Emulation is always hard, but it is made more challenging when your corporate masters keep changing CPU types. The Xbox one – sorry, the original Xbox – used an x86 CPU. The Xbox two – sorry, the Xbox 360 – used a PowerPC CPU. The Xbox three – sorry, the Xbox One – used an x86/x64 CPU. These ISA flip-flops did not make life easy.
I made some contributions to the team that taught the Xbox 360 how to emulate a lot of the original Xbox games – emulating x86 on PowerPC – and was given the job title Emulation Ninja for that work*. Then I was asked to help investigate what it would take to emulate the Xbox 360’s PowerPC CPU with an x64 CPU. To set expectations, I’ll mention up front that I didn’t find a satisfactory solution.
FMA != MMA
One of the things that worried me was fused multiply add, or FMA instructions. These instructions take three input parameters and they multiply the first two, and then add the third. The ‘fused’ part of fused multiply add means that no rounding is done until the end of the operation. That is, the multiply is done to full precision, and then the add is done, and only then is the result rounded to the final answer.
To demonstrate this in a concrete fashion lets imagine that we are using decimal floating-point numbers with two digits of precision.
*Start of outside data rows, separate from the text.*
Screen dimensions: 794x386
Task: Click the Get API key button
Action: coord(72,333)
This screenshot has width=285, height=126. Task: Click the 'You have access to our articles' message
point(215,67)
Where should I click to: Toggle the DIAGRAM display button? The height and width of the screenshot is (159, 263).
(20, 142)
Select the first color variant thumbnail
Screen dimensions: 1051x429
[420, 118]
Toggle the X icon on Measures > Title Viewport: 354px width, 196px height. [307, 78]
Let’s imagine this calculation, shown as a function:
FMA(8.1e1, 2.9e1, 4.1e1), or 8.1e1 * 2.9e1 + 4.1e1, or 81 * 29 + 41
81*29 is equal to 2349 and if we add 41 we get 2390. Rounded to two digits we get 2400 or 2.4e3.
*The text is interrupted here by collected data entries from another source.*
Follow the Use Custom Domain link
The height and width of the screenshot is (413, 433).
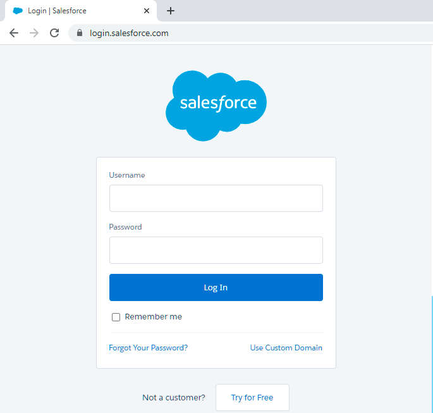pos(286,348)
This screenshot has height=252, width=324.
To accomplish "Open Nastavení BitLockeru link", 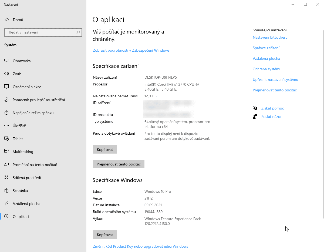I will pyautogui.click(x=270, y=37).
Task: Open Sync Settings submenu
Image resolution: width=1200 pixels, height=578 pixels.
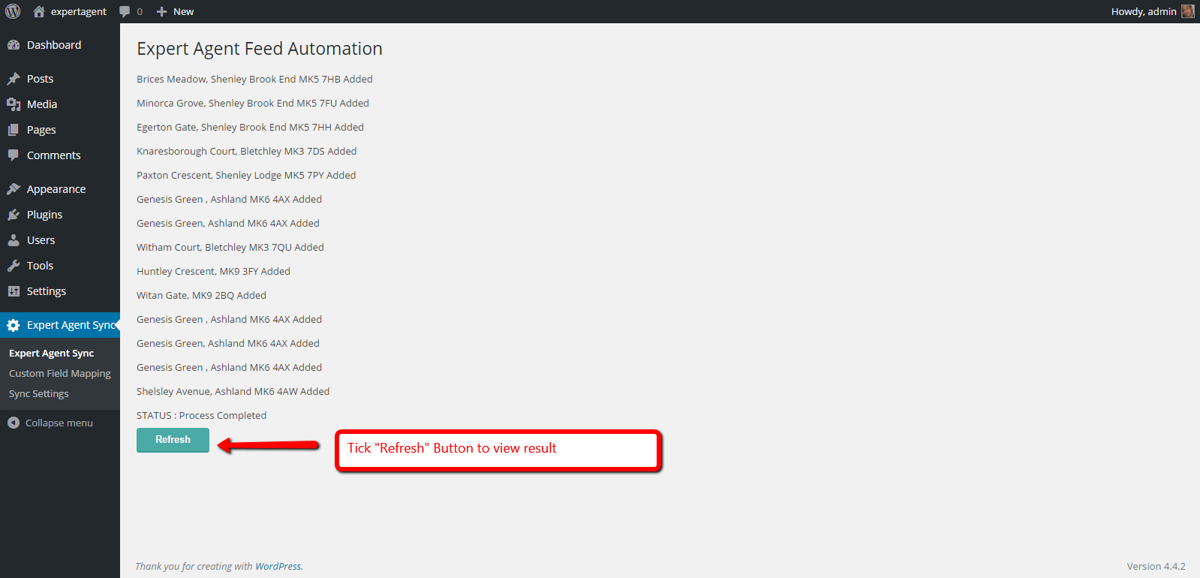Action: [39, 393]
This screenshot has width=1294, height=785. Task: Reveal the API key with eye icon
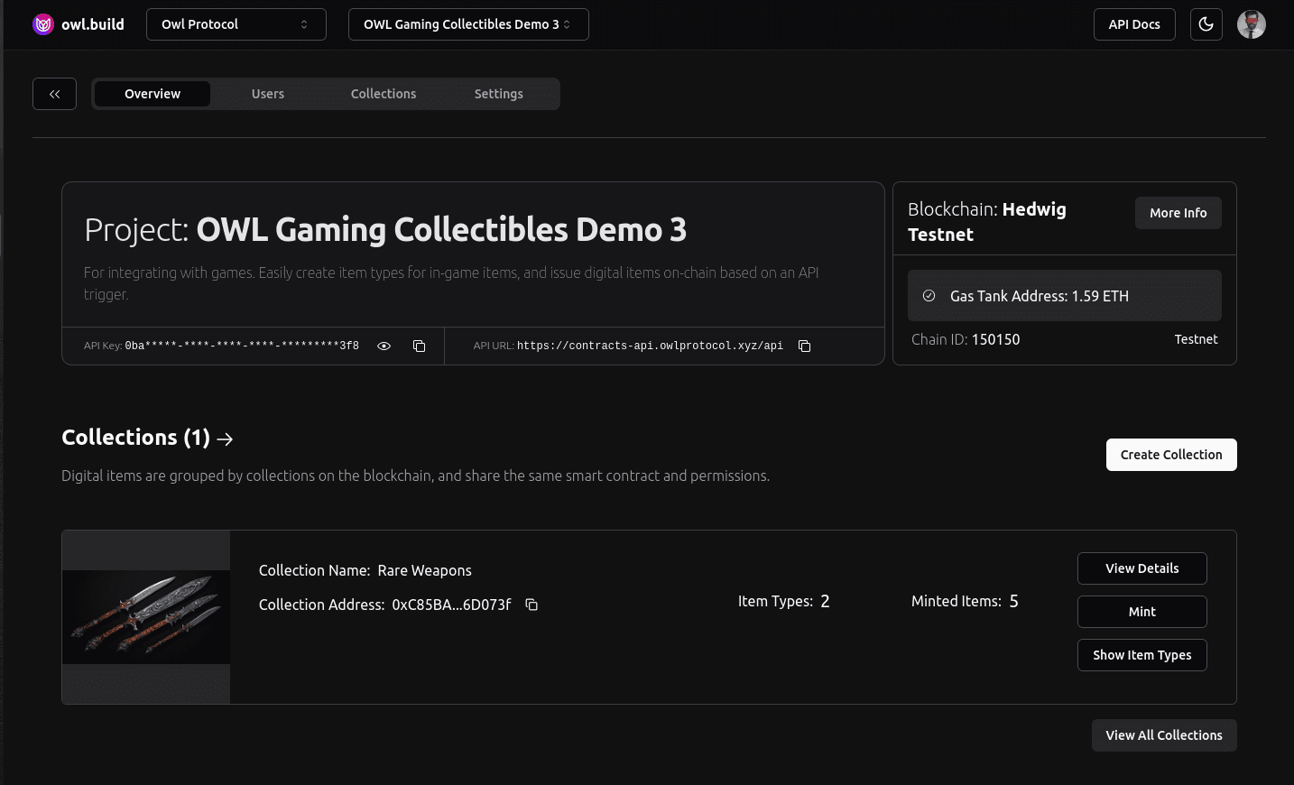384,346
But if we don’t have FMA then we have to do the multiply, get 2349, which would be rounded to two digits of precision and get 2300 (2.3e3). Then we would add 41 to get 2341, which would be rounded again to get a final answer of 2300 (2.3e3), which is less accurate than the FMA answer of 2400.
Aside 1: FMA(a,b, -a*b) calculates the error in a*b, which is kind of cool
Aside 2: One side effect of aside 1 is that x = a * b – a * b may not return zero if your compiler automatically generates FMA instructions
So, clearly FMA gives more accurate results than separate multiply and add instructions. Well, let’s not go that far, but let’s agree that if you need to multiply two numbers and then add a third then FMA is going to be more accurate than the alternatives. And, FMA instructions often have lower latency than a multiply followed by an add instruction. On the Xbox 360 CPU the latency and throughput of FMA was the same as for fmul or fadd so using an FMA instead of an fmul followed by a dependent fadd would halve the latency.
The Xbox 360 compiler generated FMA instructions all the time, both vector and scalar. We weren’t sure if the x64 CPUs we chose would support these instructions, so emulating them quickly and accurately was going to be crucial. Our emulation of these would have to be perfect because I knew from my previous experience with emulating floating-point math that “pretty close” tended to mean that characters would fall through the floor, cars would bounce out of the world, etc.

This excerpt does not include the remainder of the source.